Once you reach the line that holds "myRealPage.com (165, 2393)" in the listing below, output it and every line after it through the line that holds "SICK OF MIND (205, 703)", word for word.

__EXTRACTED ENTRIES__.
+ + + + +

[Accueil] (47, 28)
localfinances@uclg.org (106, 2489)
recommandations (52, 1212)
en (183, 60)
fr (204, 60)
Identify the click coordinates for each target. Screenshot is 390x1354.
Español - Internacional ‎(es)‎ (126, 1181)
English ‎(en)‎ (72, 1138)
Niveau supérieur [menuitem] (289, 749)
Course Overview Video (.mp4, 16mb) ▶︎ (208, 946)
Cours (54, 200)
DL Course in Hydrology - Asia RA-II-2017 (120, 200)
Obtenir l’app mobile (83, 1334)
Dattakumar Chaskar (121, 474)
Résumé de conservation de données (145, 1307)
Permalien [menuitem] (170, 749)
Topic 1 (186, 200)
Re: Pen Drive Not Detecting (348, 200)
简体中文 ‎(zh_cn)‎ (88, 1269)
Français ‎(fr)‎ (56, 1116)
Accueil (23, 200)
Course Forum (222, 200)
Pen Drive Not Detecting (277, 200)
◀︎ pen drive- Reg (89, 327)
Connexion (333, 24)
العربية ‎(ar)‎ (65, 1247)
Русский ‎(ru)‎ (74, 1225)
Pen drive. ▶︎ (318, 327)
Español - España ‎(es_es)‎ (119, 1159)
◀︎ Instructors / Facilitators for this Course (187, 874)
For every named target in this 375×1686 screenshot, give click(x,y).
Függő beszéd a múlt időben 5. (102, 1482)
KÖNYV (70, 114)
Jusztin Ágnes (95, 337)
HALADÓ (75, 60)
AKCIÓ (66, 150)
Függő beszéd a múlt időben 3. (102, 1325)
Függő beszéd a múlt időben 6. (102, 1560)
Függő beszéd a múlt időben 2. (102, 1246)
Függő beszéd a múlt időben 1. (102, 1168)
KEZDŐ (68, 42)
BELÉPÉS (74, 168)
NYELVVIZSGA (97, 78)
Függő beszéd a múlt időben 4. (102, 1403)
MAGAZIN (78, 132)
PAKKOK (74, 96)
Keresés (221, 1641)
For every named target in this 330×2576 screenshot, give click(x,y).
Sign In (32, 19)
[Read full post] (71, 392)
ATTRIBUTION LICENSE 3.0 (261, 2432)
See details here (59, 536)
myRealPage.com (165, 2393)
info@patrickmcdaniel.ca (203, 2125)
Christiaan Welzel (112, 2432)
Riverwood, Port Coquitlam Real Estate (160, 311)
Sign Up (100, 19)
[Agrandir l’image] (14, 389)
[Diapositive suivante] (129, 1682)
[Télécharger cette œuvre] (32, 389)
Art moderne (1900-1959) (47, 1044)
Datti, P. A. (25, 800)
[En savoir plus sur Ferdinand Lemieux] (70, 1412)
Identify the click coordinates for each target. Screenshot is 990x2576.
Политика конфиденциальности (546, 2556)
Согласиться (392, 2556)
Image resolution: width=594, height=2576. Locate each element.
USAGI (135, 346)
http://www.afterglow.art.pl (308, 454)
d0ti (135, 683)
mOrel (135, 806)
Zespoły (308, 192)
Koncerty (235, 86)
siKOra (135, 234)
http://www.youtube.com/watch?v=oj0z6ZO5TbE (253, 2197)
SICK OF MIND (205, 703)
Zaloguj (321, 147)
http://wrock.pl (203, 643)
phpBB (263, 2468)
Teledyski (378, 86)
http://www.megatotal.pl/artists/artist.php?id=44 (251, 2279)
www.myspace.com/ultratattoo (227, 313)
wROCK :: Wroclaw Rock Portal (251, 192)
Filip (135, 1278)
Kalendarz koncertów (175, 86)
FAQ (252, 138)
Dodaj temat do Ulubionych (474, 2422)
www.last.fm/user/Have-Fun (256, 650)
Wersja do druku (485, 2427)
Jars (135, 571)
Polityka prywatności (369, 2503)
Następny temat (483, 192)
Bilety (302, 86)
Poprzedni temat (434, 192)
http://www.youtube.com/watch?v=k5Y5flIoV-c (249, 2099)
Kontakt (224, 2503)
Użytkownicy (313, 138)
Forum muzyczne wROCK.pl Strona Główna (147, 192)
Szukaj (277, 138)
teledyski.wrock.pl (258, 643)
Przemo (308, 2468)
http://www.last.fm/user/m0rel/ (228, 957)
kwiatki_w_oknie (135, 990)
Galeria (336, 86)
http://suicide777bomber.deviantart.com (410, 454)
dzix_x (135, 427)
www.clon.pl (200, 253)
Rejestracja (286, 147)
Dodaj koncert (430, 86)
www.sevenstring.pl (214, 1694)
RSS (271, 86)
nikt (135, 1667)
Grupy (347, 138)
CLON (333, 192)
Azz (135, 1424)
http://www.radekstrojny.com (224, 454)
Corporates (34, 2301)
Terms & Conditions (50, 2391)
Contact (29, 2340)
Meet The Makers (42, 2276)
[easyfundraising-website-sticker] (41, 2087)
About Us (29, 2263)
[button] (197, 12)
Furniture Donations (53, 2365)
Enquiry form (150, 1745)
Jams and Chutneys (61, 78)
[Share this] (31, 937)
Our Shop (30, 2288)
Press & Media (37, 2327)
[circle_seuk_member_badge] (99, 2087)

+ + + + +

__PROBLEM SOLUTION__.
myRealPage.com (165, 2393)
info@patrickmcdaniel.ca (203, 2125)
Christiaan Welzel (112, 2432)
Riverwood, Port Coquitlam Real Estate (160, 311)
Sign Up (100, 19)
[Agrandir l’image] (14, 389)
[Diapositive suivante] (129, 1682)
[Télécharger cette œuvre] (32, 389)
Art moderne (1900-1959) (47, 1044)
Datti, P. A. (25, 800)
[En savoir plus sur Ferdinand Lemieux] (70, 1412)
Identify the click coordinates for each target. Screenshot is 990x2576.
Политика конфиденциальности (546, 2556)
Согласиться (392, 2556)
Image resolution: width=594, height=2576. Locate each element.
USAGI (135, 346)
http://www.afterglow.art.pl (308, 454)
d0ti (135, 683)
mOrel (135, 806)
Zespoły (308, 192)
Koncerty (235, 86)
siKOra (135, 234)
http://www.youtube.com/watch?v=oj0z6ZO5TbE (253, 2197)
SICK OF MIND (205, 703)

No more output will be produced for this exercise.